Depuis sa plus récente apparition officielle, lors de la messe de Noël, Kate Middleton se hisse en tête des sujets les plus abordés et catalyse les conjectures scabreuses. Très peu d’informations ont été fournies pour expliquer son improbable disparition.

Le 17 janvier dernier, le palais de Kensington a fait savoir que la femme du prince William se remettait d’une opération à l’abdomen dite « planifiée », mais les rumeurs n’ont cessé de se multiplier. D’innombrables théories du complot circulent sur l’internet : Kate aurait été assassinée, elle aurait subi un lifting brésilien des fesses, elle aurait un sosie, son couple battrait de l’aile, etc.
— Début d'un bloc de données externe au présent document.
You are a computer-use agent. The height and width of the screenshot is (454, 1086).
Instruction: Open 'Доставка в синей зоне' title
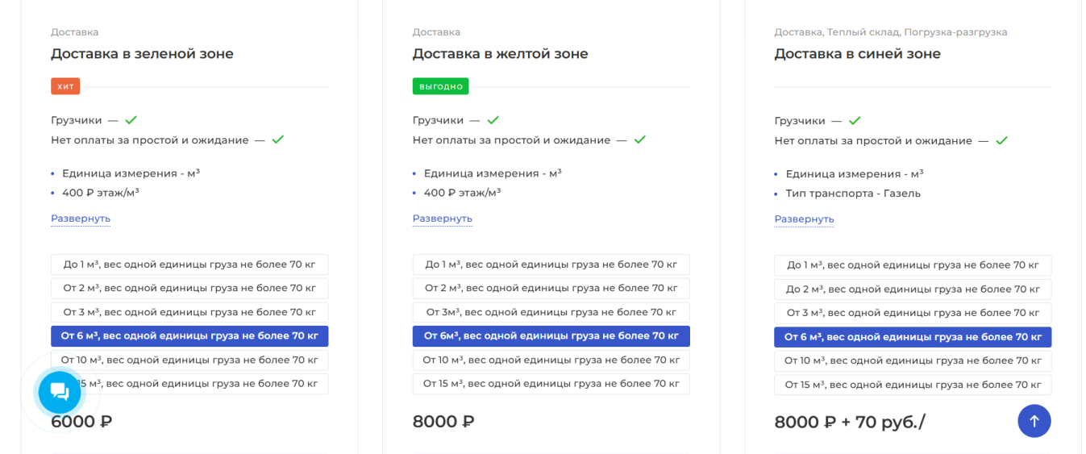point(857,54)
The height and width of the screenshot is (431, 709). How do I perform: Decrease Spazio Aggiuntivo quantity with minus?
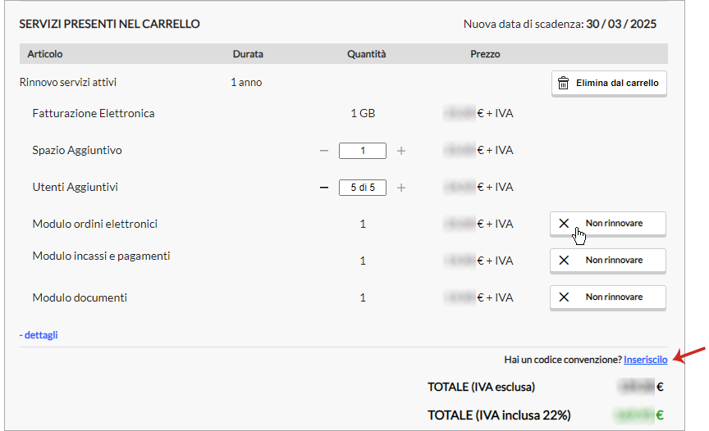[x=324, y=151]
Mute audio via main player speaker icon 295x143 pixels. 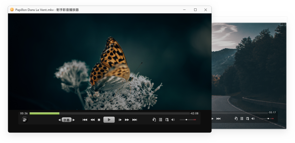pos(173,120)
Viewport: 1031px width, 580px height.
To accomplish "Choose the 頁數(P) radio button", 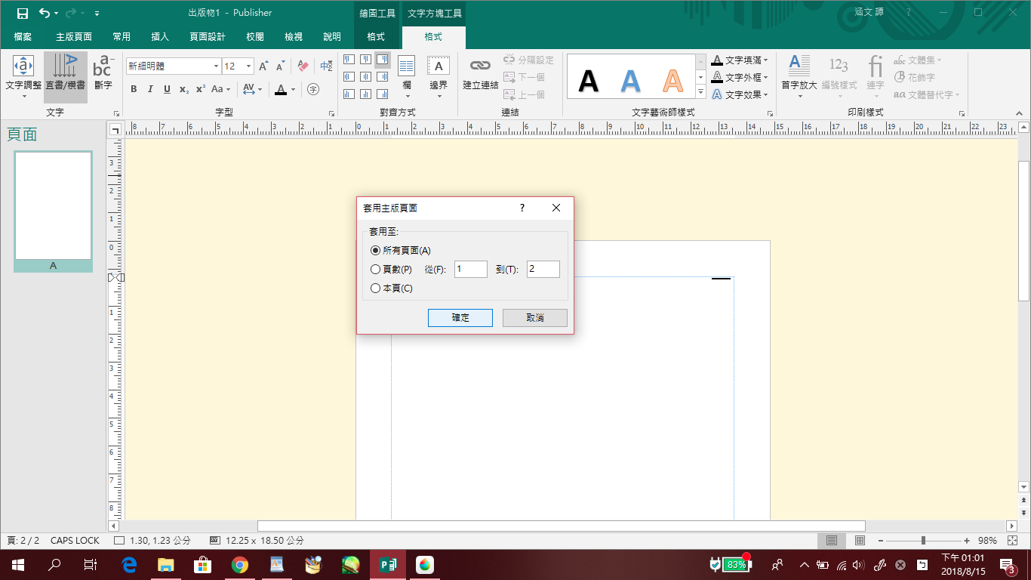I will point(376,269).
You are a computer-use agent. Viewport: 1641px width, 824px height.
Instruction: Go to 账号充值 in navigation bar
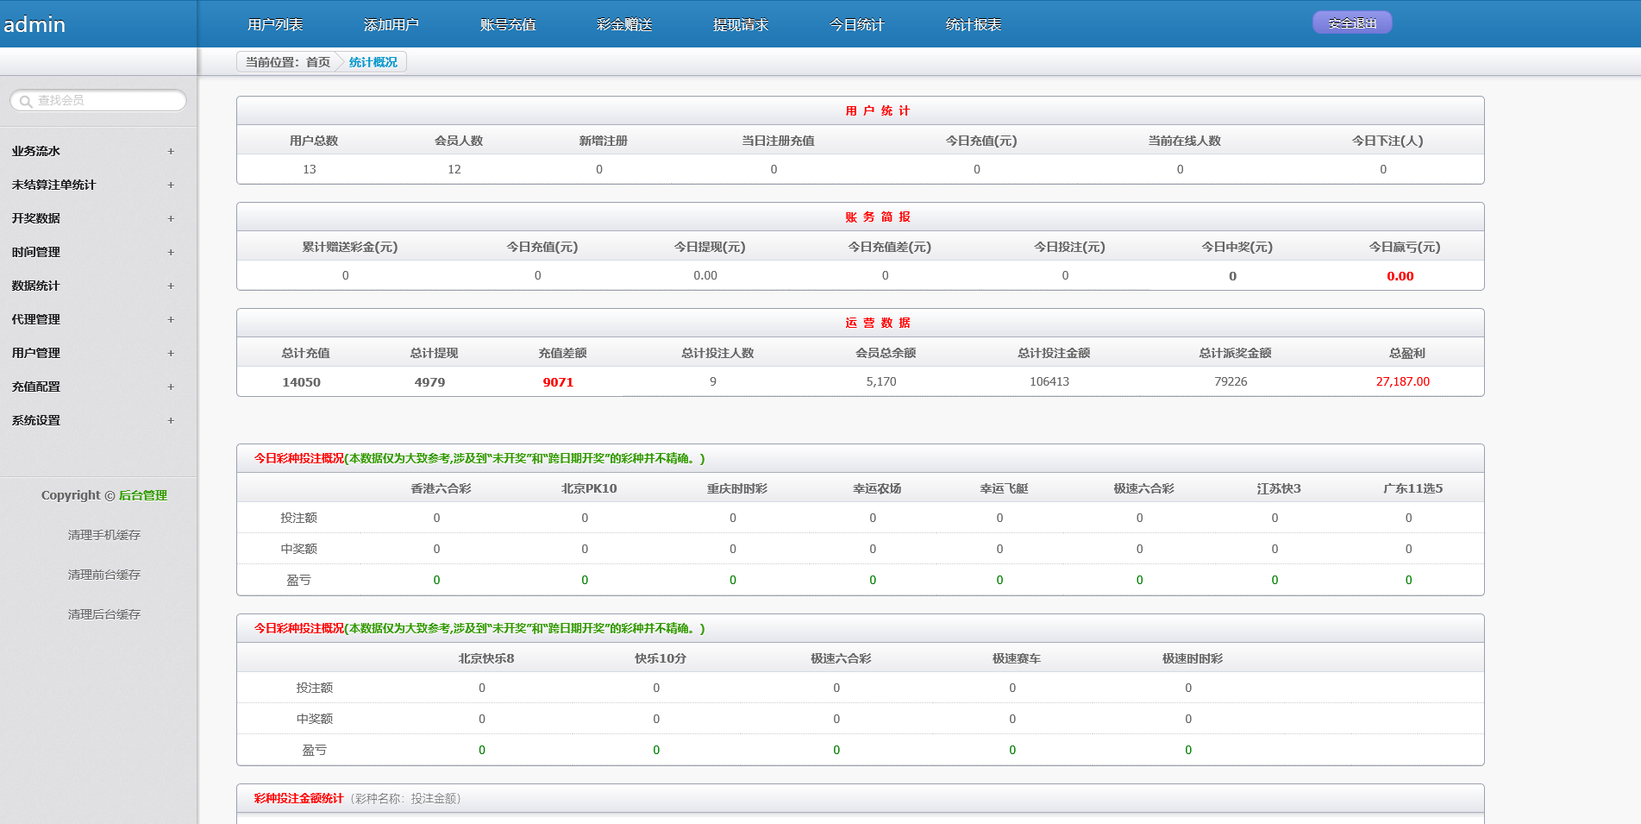[508, 25]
PHOTO TIRÉE DE X @KENSINGTONROYAL

La photo truquée publiée par la princesse Catherine à l’occasion de la fête des Mères britannique

Celle qu’on dit tour à tour cocue, anorexique, fugueuse et même comateuse se trouve désormais au centre d’une tempête médiatique se métastasant à la vitesse grand V. À l’heure où les médias veulent nous prémunir contre les fausses nouvelles, cette profusion de complots loufoques indiquerait-elle une incapacité croissante à distinguer le vrai du faux ?

Comploter pour le plaisir

Selon le journaliste américain Ryan Broderick, ce foisonnement de conspirations soulignerait plutôt une soif de distractions. « La mésinformation est amusante. […] Elle fait maintenant office de divertissement », avance-t-il dans son infolettre Garbage Day1. Le réel a parfois moins d’importance que le plaisir qu’on tire de ces fictions collectives. Et si on alimente la mésinformation numérique, ce n’est pas nécessairement dans l’intention de tromper les autres, mais dans le but de se joindre à une conversation plurielle.
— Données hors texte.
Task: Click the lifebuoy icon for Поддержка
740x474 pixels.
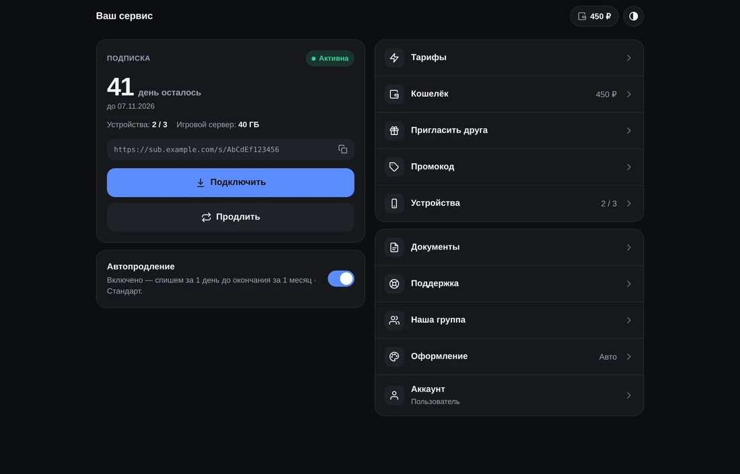Action: click(394, 284)
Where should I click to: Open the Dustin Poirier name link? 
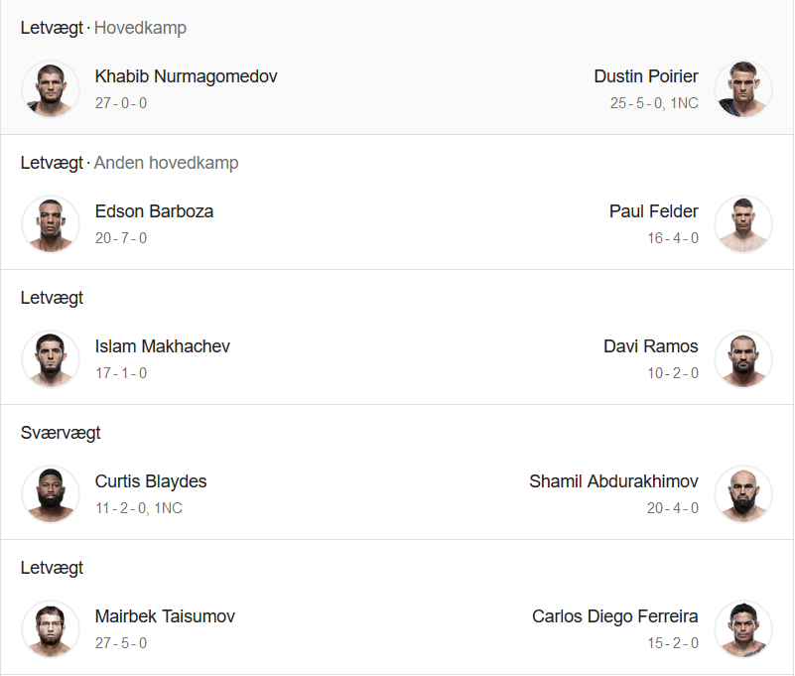coord(646,76)
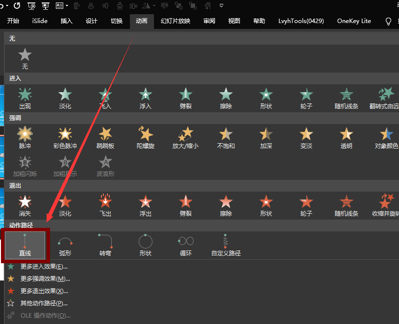Apply the 对象颜色 emphasis effect

[x=386, y=137]
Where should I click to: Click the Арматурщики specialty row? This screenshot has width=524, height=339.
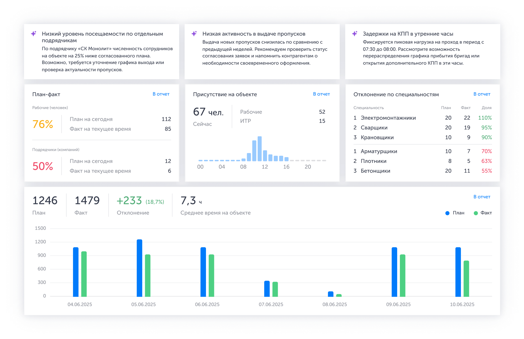click(x=379, y=151)
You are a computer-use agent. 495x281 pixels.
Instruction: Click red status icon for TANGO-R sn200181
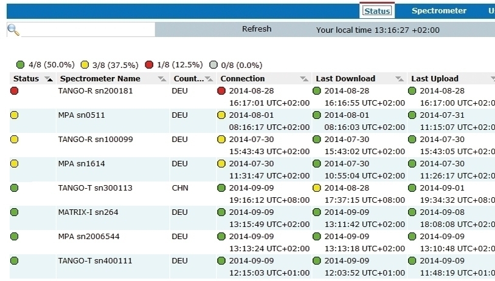click(15, 90)
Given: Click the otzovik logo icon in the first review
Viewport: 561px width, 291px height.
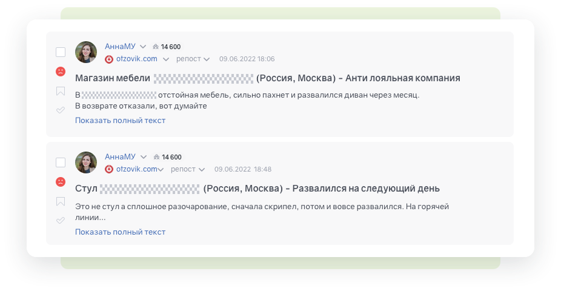Looking at the screenshot, I should [x=109, y=59].
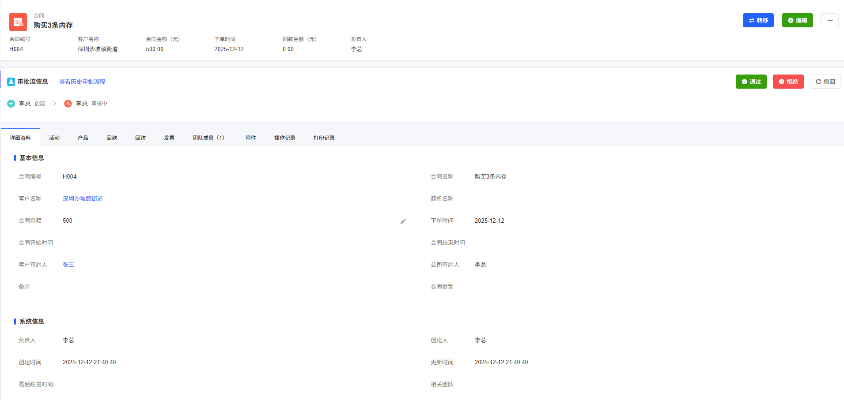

D’ailleurs, nul besoin de croire dur comme fer aux complots qui circulent en ligne pour en jouir. Il suffit de suspendre provisoirement son incrédulité, comme le font par exemple les spectateurs au théâtre.
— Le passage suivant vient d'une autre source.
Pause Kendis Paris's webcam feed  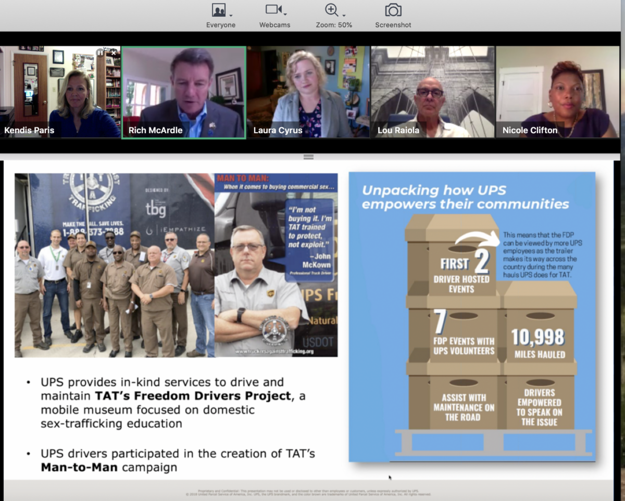pos(100,53)
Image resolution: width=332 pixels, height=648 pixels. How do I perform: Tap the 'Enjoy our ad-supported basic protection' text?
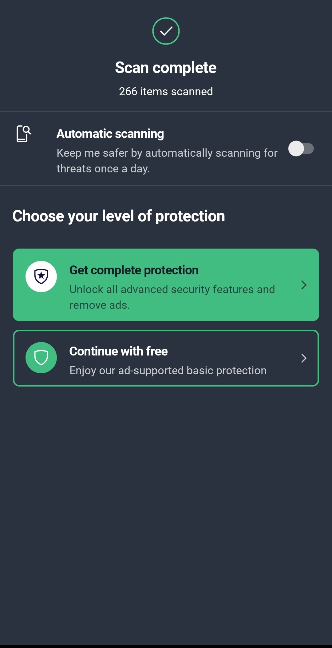pos(168,371)
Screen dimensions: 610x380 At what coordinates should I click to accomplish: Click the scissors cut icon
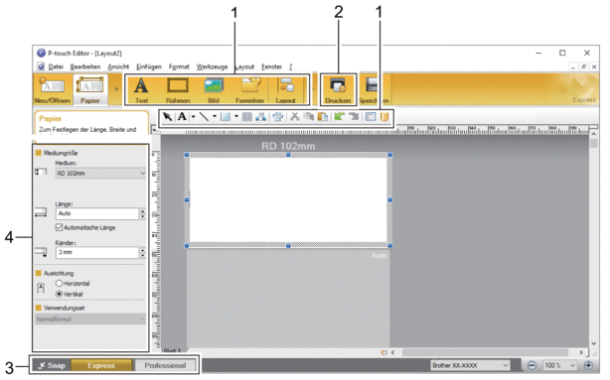pyautogui.click(x=294, y=116)
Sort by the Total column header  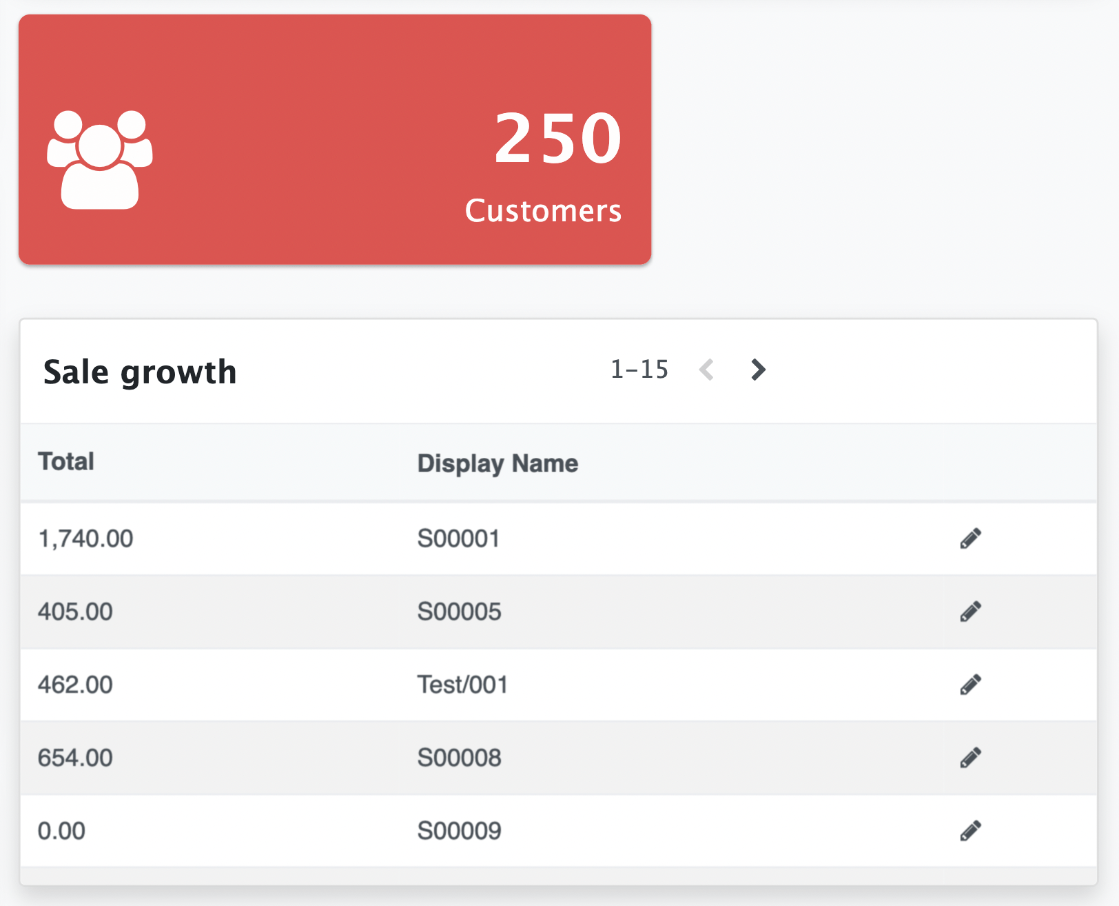point(66,462)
Malgré le portrait que l’on trace souvent des théories du complot, elles ne sont pas l’apanage de l’extrême droite ou encore des partisans de Donald Trump. Elles se présentent même à l’occasion comme des jeux participatifs. Le professeur de littérature et de communication Jon Glover écrit dans Real Life que les croyances conspirationnistes engendrent des expériences immersives, à l’image des jeux de rôle grandeur nature. « Elles ajoutent une dimension ludique à la vie quotidienne, confèrent à des objets, des situations et des gestes banals une signification plus grande que nature2. »

Vers une intelligence collective

D’après Alexandre Coutant, professeur en communication à l’UQAM et chercheur au LabCMO, les fictions populaires comme l’affaire Kate Middleton servent de lubrifiant social. « Elles alimentent les conversations un peu ordinaires qu’on a à la machine à café, en attendant le bus », me dit-il en entrevue. Si ces badinages fédérateurs ont toujours existé, le numérique les rendrait plus visibles. D’ailleurs, plutôt que de favoriser notre crédulité, ces conversations permettraient d’activer notre esprit critique. Selon Coutant, « les enquêtes sur les usages des médias sociaux numériques montrent globalement que la plupart du temps, [les conversations sur les plateformes] sont utiles. Il y a de l’entraide, les gens s’apportent des connaissances complémentaires, des éléments de contextualisation ». Ainsi, loin de nous abrutir, ces échanges permettraient de mettre en commun les expertises de tout un chacun au profit d’une intelligence collective.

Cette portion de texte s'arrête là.